====== Text shown ======

Soldiers in Their Own Right: Lake Erie Women and the War of 1812

Women, Lake Erie, and the War of 1812

The events that ordinary women living with their families along the shores of Lake Erie witnessed and experienced during the War of 1812 smoldered in their memories like the ashes of Buffalo, New York, after the British burned the village. Many of the Ashtabula County and Lake Erie War of 1812 stories focus on the Battle of Lake Erie and the soldiers and sailors who fought in the War, but wives, mothers, and daughters also played heroic roles in the War.

Mehitable Morse married Lemuel Booth in Connecticut and they started a journey to Ohio in 1813 with their son Philo and his wife Sophia and their family. When the Booths arrived in Buffalo, they couldn’t find a boat to continue their journey because they United States government was using them all to transport General Harrison’s Army down lake Erie. The Booths left most of their goods at Buffalo and continued on the next leg of their journey to Erie, Pennsylvania.

The British Burn Buffalo

On December 30, 1813, the British burned Buffalo and the Booths and many others lost most of their worldly goods. While they were at Erie, General Harrison arrived from the west and Erie was crowded with soldiers.  The Booths started on the trail with their remaining stores and reached Ashtabula, Ohio on January 15, 1814.   Their son was born at Ashtabula and they ended up settling there. Mrs. Mehitable Booth lived to be 85 years old and died in 1838 at her home in Ashtabula. She told her children and grandchildren about her experiences with the British.

====== Provided material ======

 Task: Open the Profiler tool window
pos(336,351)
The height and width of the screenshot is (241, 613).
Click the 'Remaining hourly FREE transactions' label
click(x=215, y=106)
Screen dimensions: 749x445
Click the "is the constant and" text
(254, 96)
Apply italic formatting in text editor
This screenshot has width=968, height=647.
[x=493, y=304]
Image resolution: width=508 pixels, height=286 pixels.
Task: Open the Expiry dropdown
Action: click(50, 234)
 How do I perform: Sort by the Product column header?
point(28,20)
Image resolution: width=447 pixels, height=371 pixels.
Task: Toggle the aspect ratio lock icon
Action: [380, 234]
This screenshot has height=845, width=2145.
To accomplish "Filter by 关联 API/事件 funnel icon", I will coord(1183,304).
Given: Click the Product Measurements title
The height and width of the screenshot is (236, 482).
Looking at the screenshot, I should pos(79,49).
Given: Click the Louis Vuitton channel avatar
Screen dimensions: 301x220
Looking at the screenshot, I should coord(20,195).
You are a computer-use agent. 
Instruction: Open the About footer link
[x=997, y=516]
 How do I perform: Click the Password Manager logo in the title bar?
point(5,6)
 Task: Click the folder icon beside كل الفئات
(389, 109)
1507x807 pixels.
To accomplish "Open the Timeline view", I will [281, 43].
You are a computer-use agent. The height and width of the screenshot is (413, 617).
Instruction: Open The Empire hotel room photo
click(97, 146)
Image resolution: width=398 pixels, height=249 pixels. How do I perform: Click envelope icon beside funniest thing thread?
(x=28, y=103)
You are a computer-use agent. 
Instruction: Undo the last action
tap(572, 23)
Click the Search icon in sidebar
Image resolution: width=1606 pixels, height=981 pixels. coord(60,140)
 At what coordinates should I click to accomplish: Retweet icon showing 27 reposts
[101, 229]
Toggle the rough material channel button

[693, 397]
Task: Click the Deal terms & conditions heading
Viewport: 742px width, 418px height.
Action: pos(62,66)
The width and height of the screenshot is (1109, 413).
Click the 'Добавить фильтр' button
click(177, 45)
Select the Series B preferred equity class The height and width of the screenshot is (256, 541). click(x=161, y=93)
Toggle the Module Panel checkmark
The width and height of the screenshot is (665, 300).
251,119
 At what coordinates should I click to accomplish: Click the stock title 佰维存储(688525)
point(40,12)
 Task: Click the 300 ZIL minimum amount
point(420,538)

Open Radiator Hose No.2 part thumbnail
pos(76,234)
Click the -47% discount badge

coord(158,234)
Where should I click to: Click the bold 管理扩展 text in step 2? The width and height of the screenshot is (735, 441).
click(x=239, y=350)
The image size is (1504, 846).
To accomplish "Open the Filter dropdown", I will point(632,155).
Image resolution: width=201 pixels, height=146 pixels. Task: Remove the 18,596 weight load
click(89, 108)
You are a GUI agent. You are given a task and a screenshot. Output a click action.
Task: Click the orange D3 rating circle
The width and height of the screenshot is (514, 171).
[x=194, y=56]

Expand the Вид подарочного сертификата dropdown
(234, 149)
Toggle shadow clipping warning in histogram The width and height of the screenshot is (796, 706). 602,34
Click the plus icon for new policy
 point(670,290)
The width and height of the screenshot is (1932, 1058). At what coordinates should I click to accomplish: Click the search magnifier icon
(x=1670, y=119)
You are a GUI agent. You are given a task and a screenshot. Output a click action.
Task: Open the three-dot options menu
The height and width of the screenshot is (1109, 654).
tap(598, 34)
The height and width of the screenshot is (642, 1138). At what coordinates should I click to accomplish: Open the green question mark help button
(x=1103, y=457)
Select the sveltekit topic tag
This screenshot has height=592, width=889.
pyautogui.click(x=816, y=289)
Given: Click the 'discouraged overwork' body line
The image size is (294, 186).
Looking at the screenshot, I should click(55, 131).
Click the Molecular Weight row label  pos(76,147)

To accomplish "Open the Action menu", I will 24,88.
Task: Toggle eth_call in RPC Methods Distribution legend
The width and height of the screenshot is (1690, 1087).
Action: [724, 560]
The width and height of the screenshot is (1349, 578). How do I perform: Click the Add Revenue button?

======

Jobs:
a. Answer these questions from the text on Lake Erie women and the War of 1812, one answer a line:
(i) In what state did Mehitable Morse marry Lemuel Booth?
(ii) On what date did the British burn Buffalo?
(iii) On what date did the Booths reach Ashtabula, Ohio?
b. Continue the text on Lake Erie women and the War of 1812 from the point where it stops.
The rows are not needed here.

Responses for each task:
a.
(i) Connecticut
(ii) December 30, 1813
(iii) January 15, 1814

b.
Mrs. Mary Woodbury and her husband Wheeler Woodbury came to North Kingsville from New York.  They stopped over night at Buffalo, which was undergoing General Stephen Van Rensselaer’s attack on the British position at Queenstown. The cannonading from each side kept them awake and made them escape as quickly as they could.

After Buffalo was burned, there came a call for volunteers to check the advancing troops.  Mr. Woodbury answered the call.  He needed clothing so Mary and her daughters met challenge. They obtained a fleece of wool and cleaned, dyed,  spun, and wove it. Within 24 hours of the sheep shearing, they returned  the garment ready made to Wheeler Woodbury who joined his company on time.

Eleanor Hull was born at Ballston Spa, New York in 1789.  She was living at Buffalo, New York when the British and Indians burned it in the War of 1812. She saved her life by running on ice and through the snow in the middle of a December night two miles down the river to Black Rock. The Indians chased and killed and scalped their victims as they overtook them. Running for her life, Eleanor reached the fort safely, one of the fortunate ones who lived through the massacre.  She married Dr. George Anderson and they settled in Sandusky, Ohio.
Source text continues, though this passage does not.